╭─ Records provided

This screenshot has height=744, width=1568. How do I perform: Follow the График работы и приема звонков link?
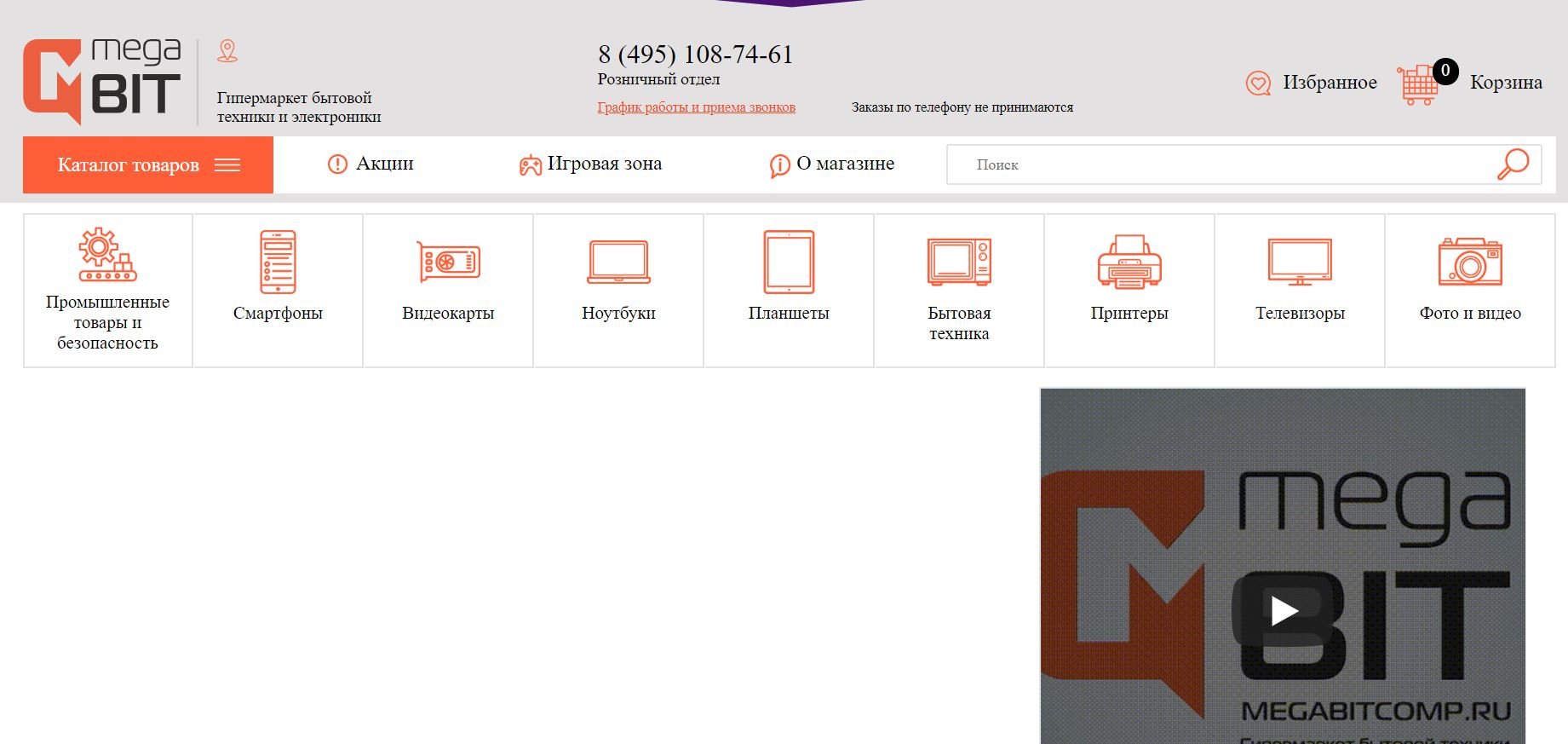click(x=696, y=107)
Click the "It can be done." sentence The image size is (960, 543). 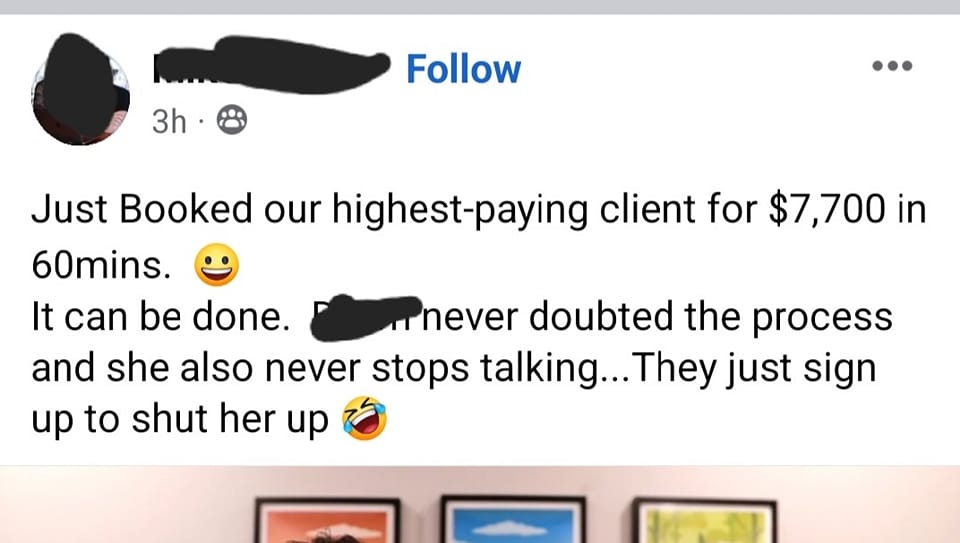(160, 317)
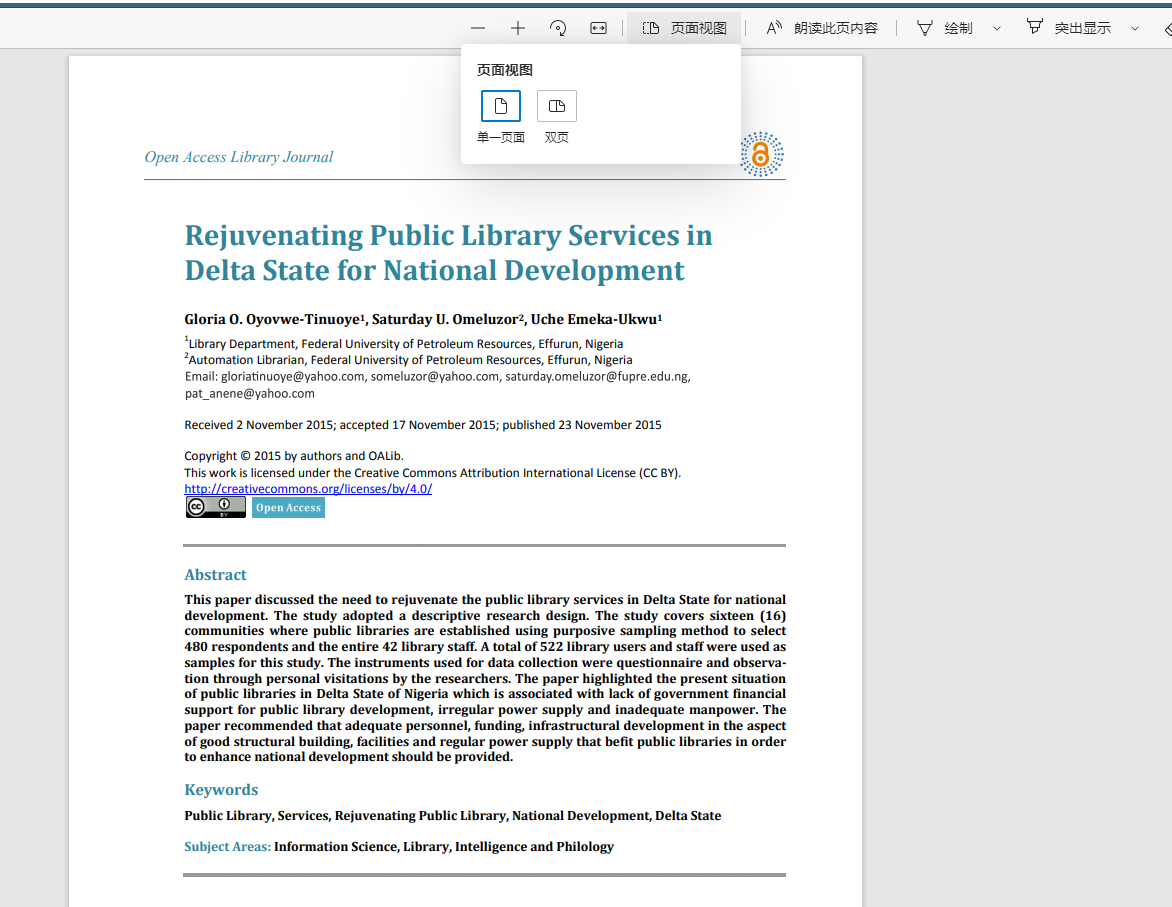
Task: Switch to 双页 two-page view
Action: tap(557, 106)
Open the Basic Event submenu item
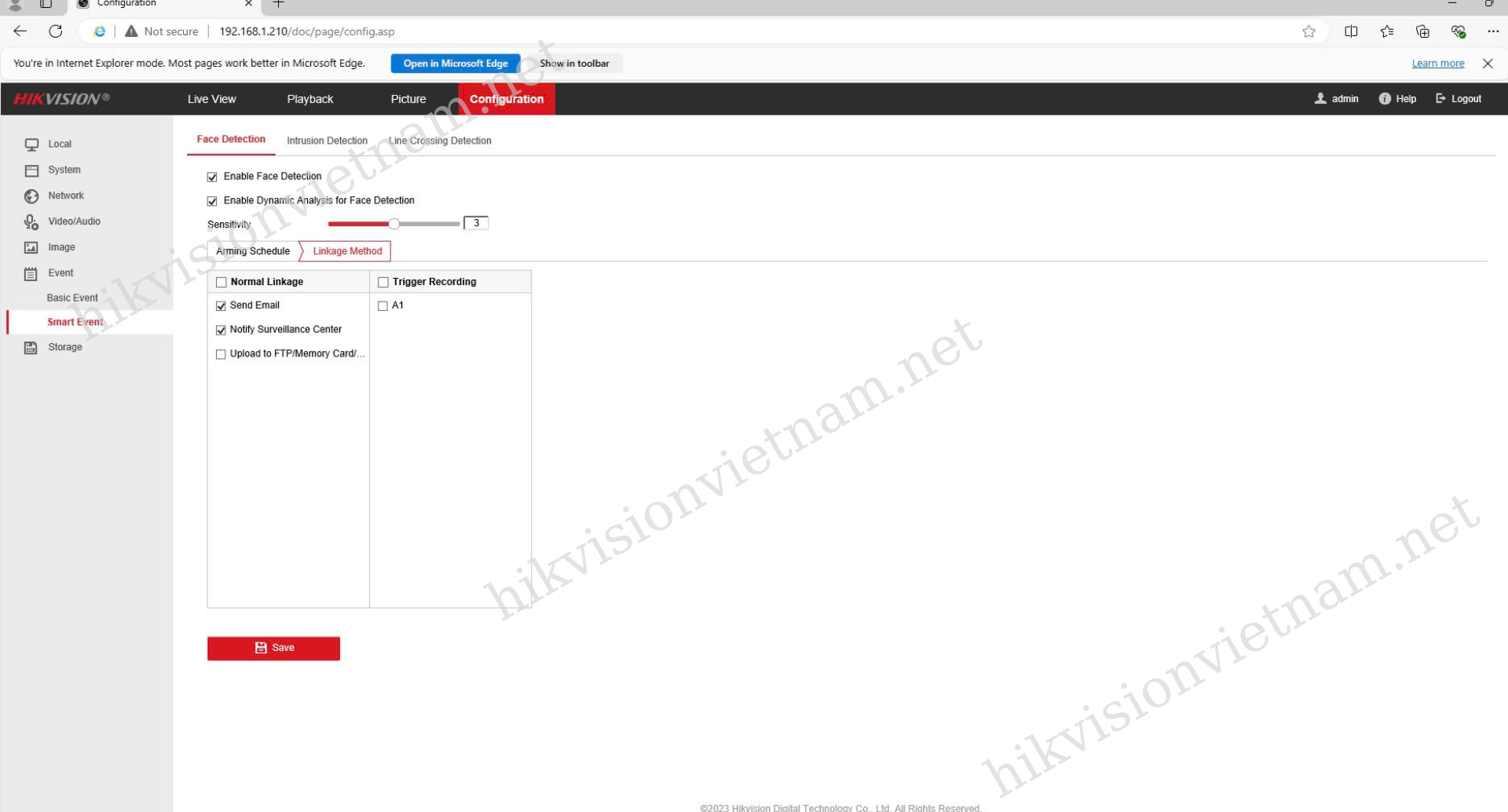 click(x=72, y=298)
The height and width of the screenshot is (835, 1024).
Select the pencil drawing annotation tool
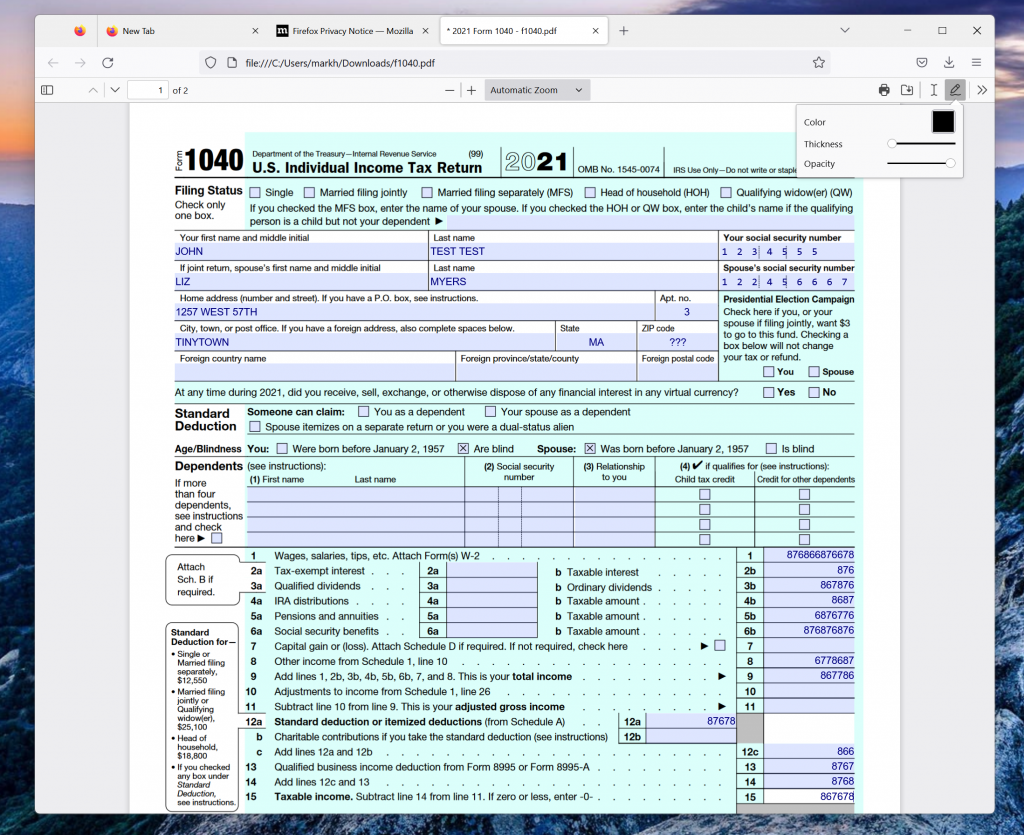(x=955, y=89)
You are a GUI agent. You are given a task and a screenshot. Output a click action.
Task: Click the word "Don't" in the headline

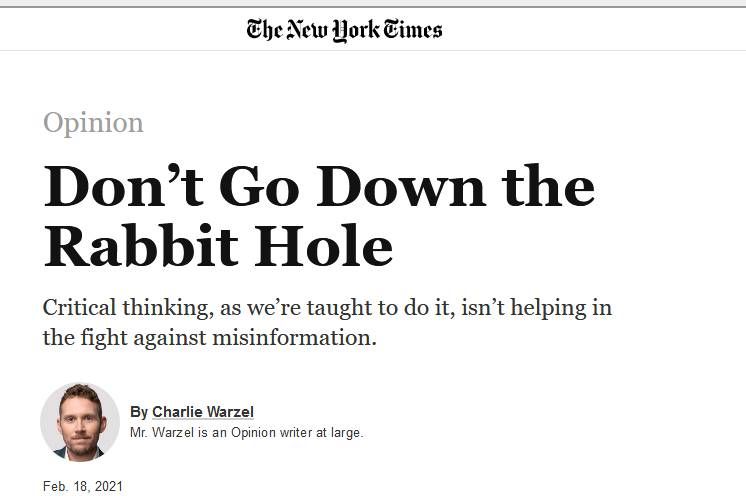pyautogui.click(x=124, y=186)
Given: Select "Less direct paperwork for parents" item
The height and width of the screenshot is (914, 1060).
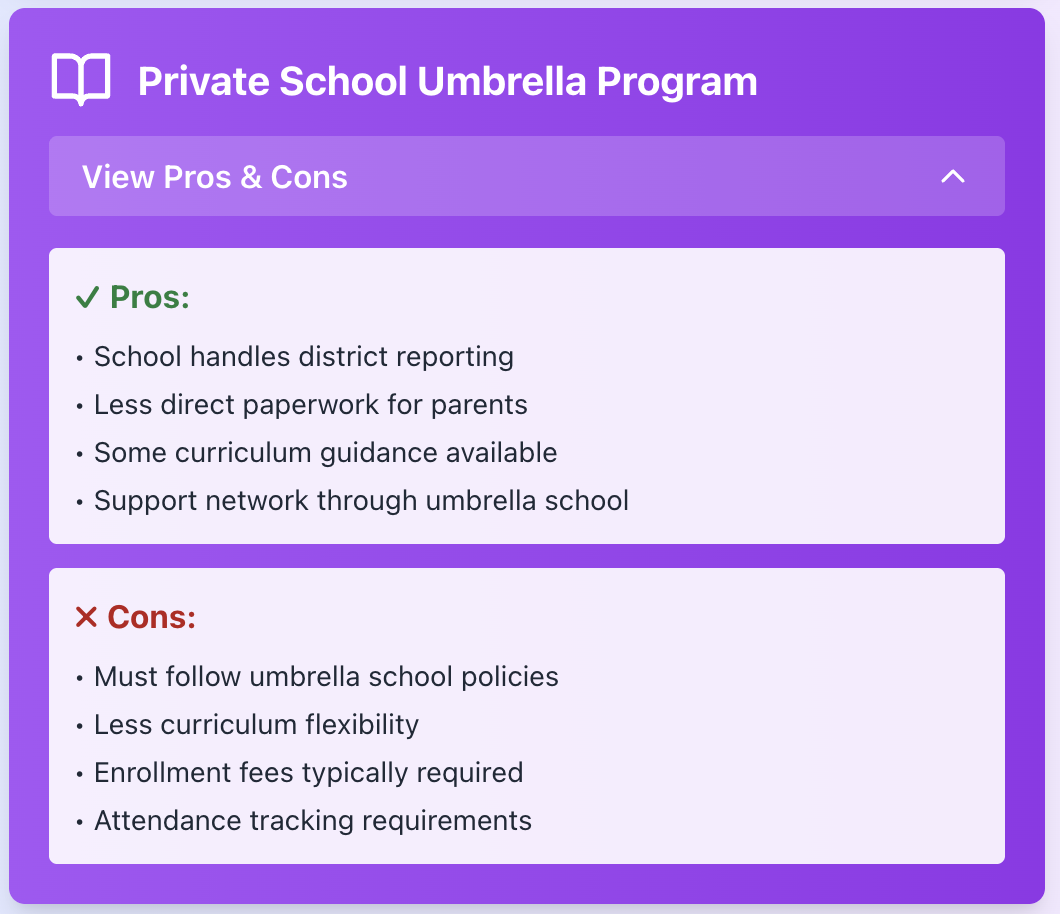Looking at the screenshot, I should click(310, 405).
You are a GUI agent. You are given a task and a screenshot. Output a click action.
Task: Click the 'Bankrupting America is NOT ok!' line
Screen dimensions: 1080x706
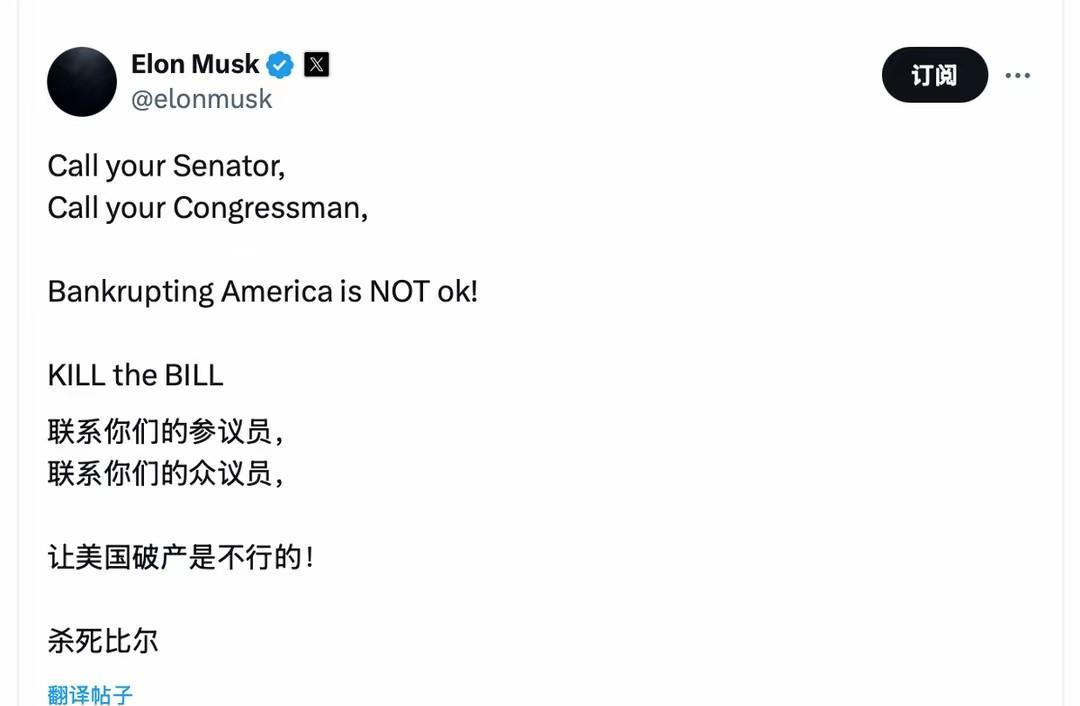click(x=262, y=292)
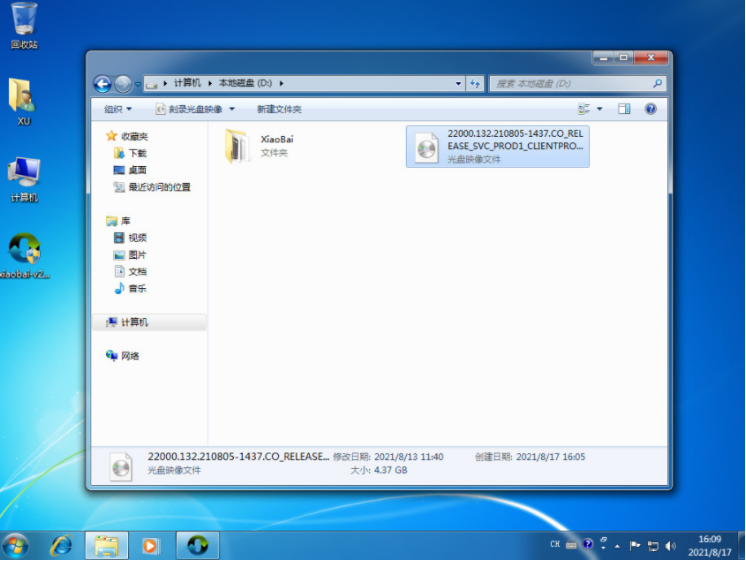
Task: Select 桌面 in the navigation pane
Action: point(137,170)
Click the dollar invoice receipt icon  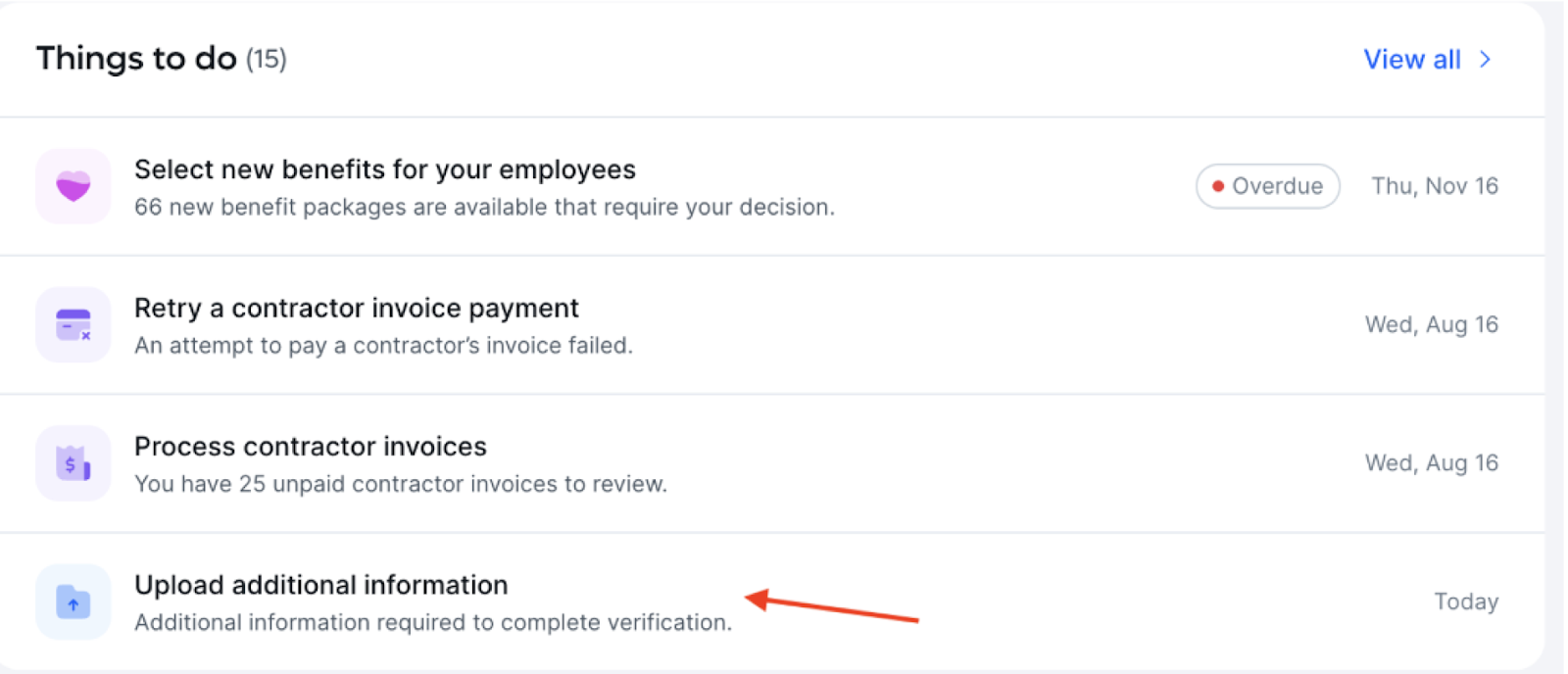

╰─

> [Assignment]: What is needed is an exact copy of the lines from the one containing "The height and width of the screenshot is (835, 1024)." through the last line of the records, with every picture left out.

> [Problem solution]:
The height and width of the screenshot is (835, 1024).
Select the pencil drawing annotation tool
(x=955, y=89)
You are a GUI agent. You are given a task and a screenshot. Output a click action.
Task: Click the word "Don't" in the headline

pyautogui.click(x=124, y=186)
Given: Select "Less direct paperwork for parents" item
The height and width of the screenshot is (914, 1060).
Looking at the screenshot, I should click(310, 405).
You are a GUI agent. You are given a task and a screenshot. Output a click action.
Task: Click the 'Bankrupting America is NOT ok!' line
Screen dimensions: 1080x706
click(x=262, y=292)
Task: Select 桌面 in the navigation pane
Action: point(137,170)
Click the dollar invoice receipt icon  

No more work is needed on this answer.